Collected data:
╔══

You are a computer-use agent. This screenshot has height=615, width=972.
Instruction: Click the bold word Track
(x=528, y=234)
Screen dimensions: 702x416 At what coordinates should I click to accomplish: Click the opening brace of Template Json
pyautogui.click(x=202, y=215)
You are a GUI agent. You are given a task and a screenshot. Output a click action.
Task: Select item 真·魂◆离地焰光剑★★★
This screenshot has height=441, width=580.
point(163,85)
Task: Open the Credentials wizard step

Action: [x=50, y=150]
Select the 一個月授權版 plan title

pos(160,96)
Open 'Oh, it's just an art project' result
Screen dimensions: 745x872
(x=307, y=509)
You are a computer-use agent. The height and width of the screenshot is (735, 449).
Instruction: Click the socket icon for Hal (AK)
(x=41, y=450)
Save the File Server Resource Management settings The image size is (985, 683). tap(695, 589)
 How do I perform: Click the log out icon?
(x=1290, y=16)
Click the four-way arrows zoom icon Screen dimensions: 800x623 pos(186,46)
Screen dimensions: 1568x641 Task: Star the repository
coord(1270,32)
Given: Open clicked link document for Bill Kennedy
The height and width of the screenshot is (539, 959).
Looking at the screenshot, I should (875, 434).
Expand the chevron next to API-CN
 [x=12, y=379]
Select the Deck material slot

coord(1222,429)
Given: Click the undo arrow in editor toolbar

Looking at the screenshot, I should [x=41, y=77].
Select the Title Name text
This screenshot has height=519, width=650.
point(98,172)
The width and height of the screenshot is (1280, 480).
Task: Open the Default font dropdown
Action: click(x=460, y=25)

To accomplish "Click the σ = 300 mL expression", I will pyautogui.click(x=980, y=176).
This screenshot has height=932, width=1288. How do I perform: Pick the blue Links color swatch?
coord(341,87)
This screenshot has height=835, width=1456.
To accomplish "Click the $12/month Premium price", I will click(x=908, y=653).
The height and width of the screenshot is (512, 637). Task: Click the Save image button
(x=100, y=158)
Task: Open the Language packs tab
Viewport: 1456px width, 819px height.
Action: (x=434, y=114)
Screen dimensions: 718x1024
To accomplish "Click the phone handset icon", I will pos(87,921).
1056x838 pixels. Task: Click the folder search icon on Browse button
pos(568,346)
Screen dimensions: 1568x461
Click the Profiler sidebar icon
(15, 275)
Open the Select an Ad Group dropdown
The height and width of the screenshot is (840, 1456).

╚══

» **Exercise requirements**:
In your reply, restate every entry exactly.

» **Expected output**:
You are a computer-use agent. This screenshot has height=615, width=972.
Instruction: Click the bold word Track
(x=528, y=234)
Screen dimensions: 702x416 At what coordinates should I click to accomplish: Click the opening brace of Template Json
pyautogui.click(x=202, y=215)
You are a GUI agent. You are given a task and a screenshot. Output a click action.
Task: Select item 真·魂◆离地焰光剑★★★
This screenshot has height=441, width=580.
point(163,85)
Task: Open the Credentials wizard step

Action: [x=50, y=150]
Select the 一個月授權版 plan title

pos(160,96)
Open 'Oh, it's just an art project' result
Screen dimensions: 745x872
(x=307, y=509)
You are a computer-use agent. The height and width of the screenshot is (735, 449).
Instruction: Click the socket icon for Hal (AK)
(x=41, y=450)
Save the File Server Resource Management settings The image size is (985, 683). tap(695, 589)
 How do I perform: Click the log out icon?
(x=1290, y=16)
Click the four-way arrows zoom icon Screen dimensions: 800x623 pos(186,46)
Screen dimensions: 1568x641 Task: Star the repository
coord(1270,32)
Given: Open clicked link document for Bill Kennedy
The height and width of the screenshot is (539, 959).
Looking at the screenshot, I should (875, 434).
Expand the chevron next to API-CN
 [x=12, y=379]
Select the Deck material slot

coord(1222,429)
Given: Click the undo arrow in editor toolbar

Looking at the screenshot, I should [x=41, y=77].
Select the Title Name text
This screenshot has height=519, width=650.
point(98,172)
The width and height of the screenshot is (1280, 480).
Task: Open the Default font dropdown
Action: click(x=460, y=25)

To accomplish "Click the σ = 300 mL expression", I will pyautogui.click(x=980, y=176).
This screenshot has height=932, width=1288. How do I perform: Pick the blue Links color swatch?
coord(341,87)
This screenshot has height=835, width=1456.
To accomplish "Click the $12/month Premium price", I will click(x=908, y=653).
The height and width of the screenshot is (512, 637). Task: Click the Save image button
(x=100, y=158)
Task: Open the Language packs tab
Viewport: 1456px width, 819px height.
Action: (x=434, y=114)
Screen dimensions: 718x1024
To accomplish "Click the phone handset icon", I will pos(87,921).
1056x838 pixels. Task: Click the folder search icon on Browse button
pos(568,346)
Screen dimensions: 1568x461
Click the Profiler sidebar icon
(15, 275)
Open the Select an Ad Group dropdown
The height and width of the screenshot is (840, 1456).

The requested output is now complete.